I honestly think the best romance novels don’t look a thing like romance novels. The moment I’m reading a book and I say to myself, “damn, I’m reading a romance novel,” is the moment that book gets permanently shelved. But oftentimes I’ll get through a book, and after finishing it it’ll hit me like a rampaging bulldozer: “hey, I just read a romance novel cover to cover and didn’t even notice!” This happened to me recently with The Time Traveler’s Wife by Audrey Niffenegger.

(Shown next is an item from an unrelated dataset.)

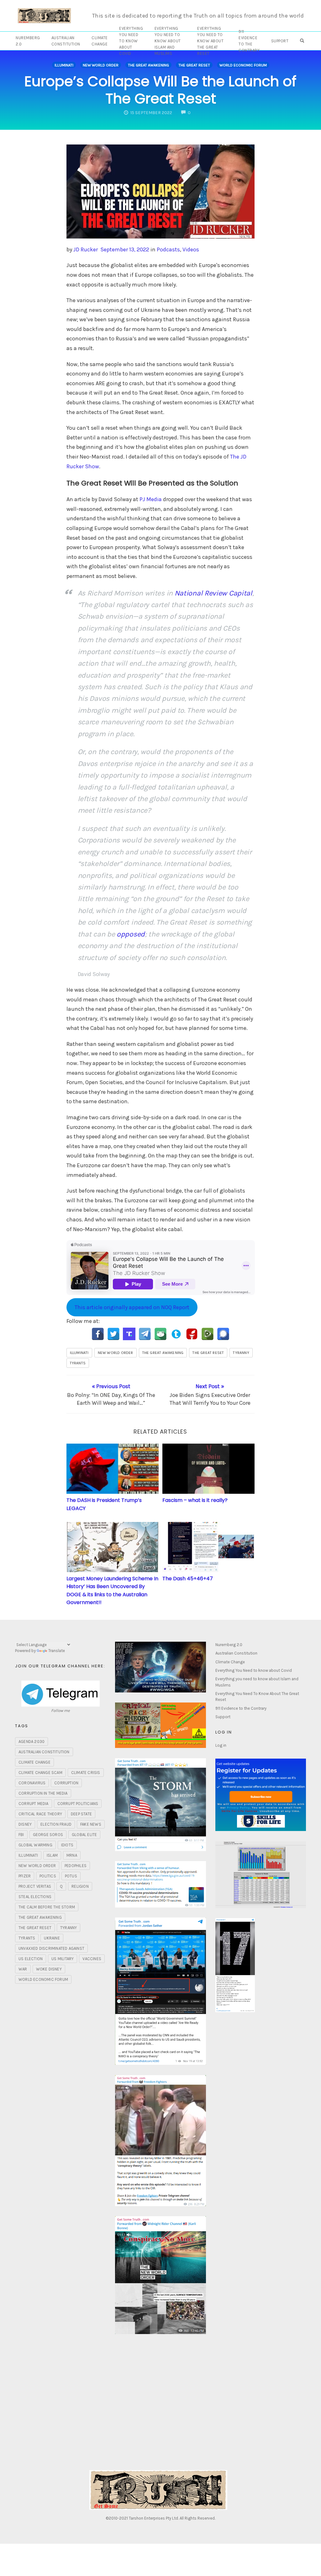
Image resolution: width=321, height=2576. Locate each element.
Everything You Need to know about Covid (131, 41)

It’s kind of a gimmicky book, in that “time travel” is in the title. And gimmickiness always increases my expectations of a story. After all, Audrey’s not the first person to write about time travel, and she certainly won’t be the last. But her approach to the subject is unique, in that the main character’s journeys through time are involuntary, random (more or less), extremely inconvenient, and the result of a genetic disorder. Henry DeTamble first meets his future wife Clare when she is just starting grade school–and he’s in his forties, time-traveling from the future. He visits her randomly through time travel until they finally meet in the “present” at Chicago’s Newberry Library. The usual lovey-dovey stuff ensues, but here’s the catch: because of his “disorder,” Henry is gone for sometimes days at a time, off involuntarily experiencing some other time period, which leaves Clare alone and worried. Causality holds tenuous ground throughout this book, as Henry experiences events in his middle age that Clare has already experienced during her childhood. That, to me, was the most fascinating aspect of the book, that although the events of Clare’s childhood had already happened when Henry left the present to visit her, nothing in the present changed despite the fact that Clare already knew the way things were “supposed” to go. It’s as if a fatalistic hand held together the past, present, and future throughout the story.

I guess love’s supposed to be something like that? Love transcends time maybe? I dunno. Regardless, this is a great read for fans of time travel, the Windy City, and yes (sigh), romance novels.